With this design even the outage of a whole data-center would have a minimal impact as all data is still available at the other two locations.

info

CockroachDB needs to be configured with locality flags to proper distribute data over the zones

Multi-Cluster Architecture

Zero Downtime Updates

Since an Identity system tends to be a critical piece of infrastructure, the "in place zero downtime update" is a well needed feature. ZITADEL is built in a way that upgrades can be executed without downtime by just updating to a more recent version.

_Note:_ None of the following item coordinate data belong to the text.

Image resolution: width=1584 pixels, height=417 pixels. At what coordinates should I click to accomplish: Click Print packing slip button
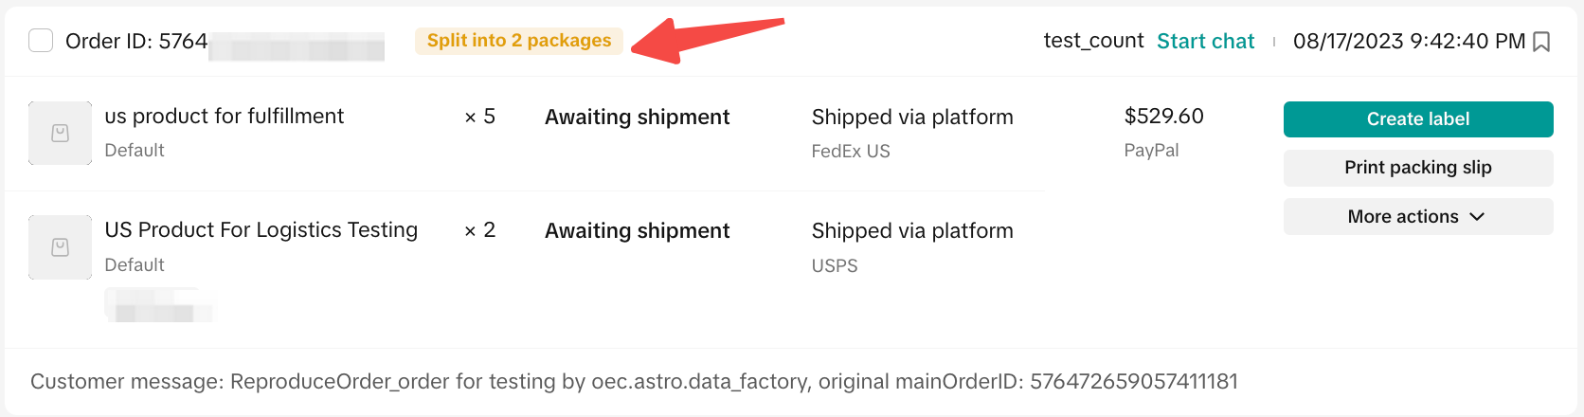click(x=1417, y=168)
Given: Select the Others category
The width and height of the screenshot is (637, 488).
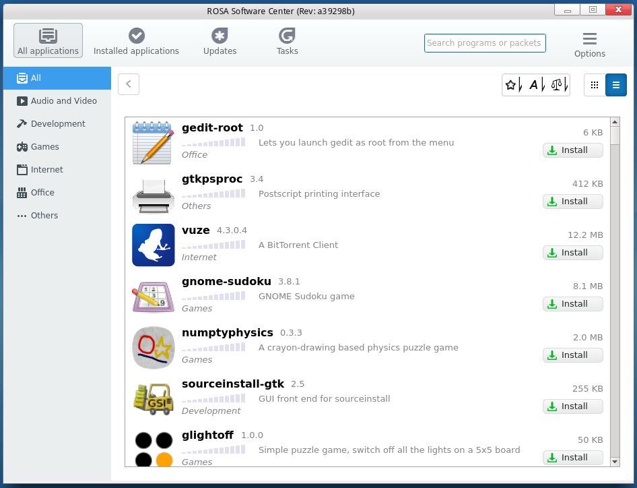Looking at the screenshot, I should coord(44,215).
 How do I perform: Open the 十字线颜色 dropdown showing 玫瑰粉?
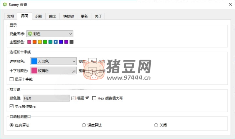coord(53,70)

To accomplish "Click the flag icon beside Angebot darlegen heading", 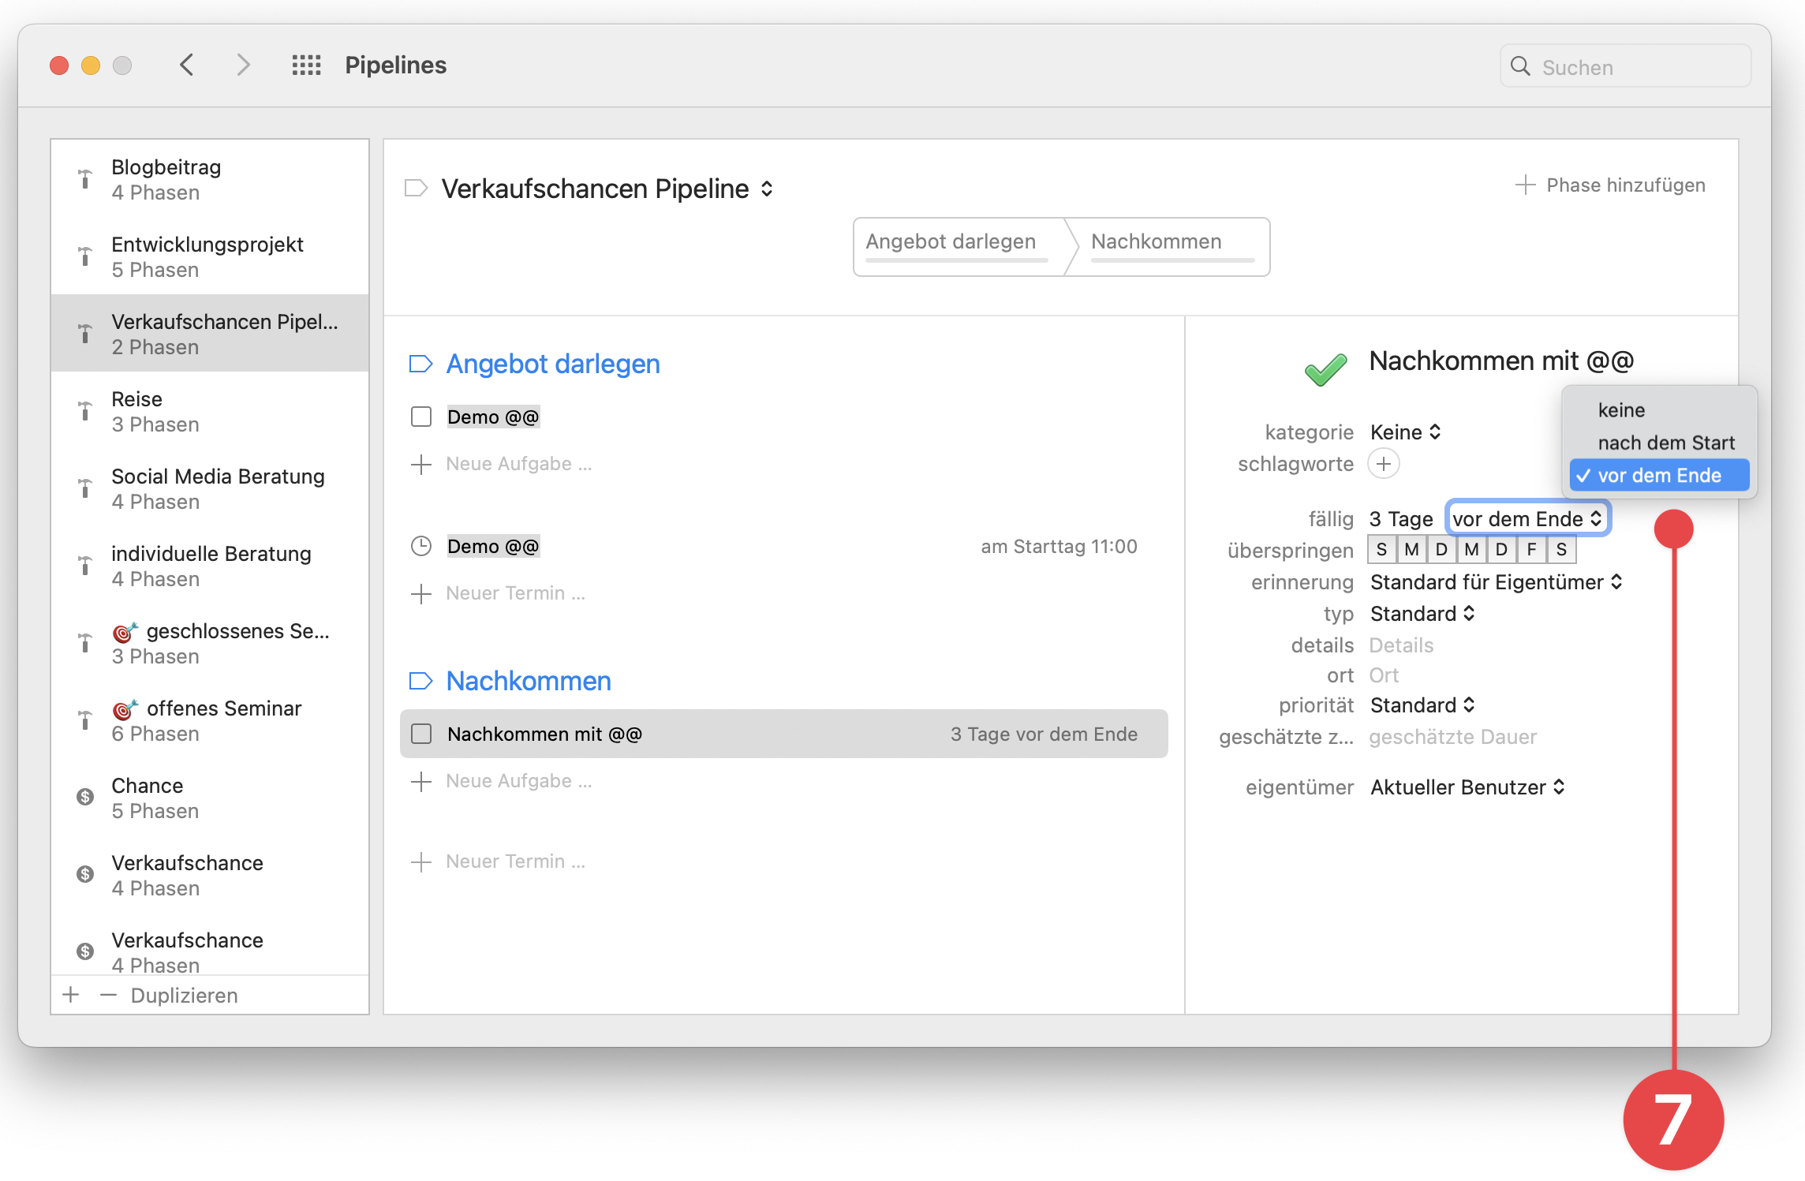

The common update involves the following steps and do not need manual intervention of the operator:

  • Keep the old version running
  • Deploy the version in parallel to the old version
  • The new version will start ...
    • by updating databases schemas if needed
    • participate in the leader election for background jobs
  • As soon as the new version is ready to accept traffic it will signal this on the readiness endpoint /debug/ready
  • At this point your network infrastructure can send traffic to the new version

Users who use Kubernetes/Helm or serverless container services like Google Cloud Run can benefit from the fact the above process is automated.

info

As a good practice we recommend creating Database Backups prior to an update. It is also recommend to read the release notes on GitHub before upgrading. Since ZITADEL utilizes Semantic Versioning Breaking Changes of any kind will always increase the major version (e.g Version 2 would become Version 3).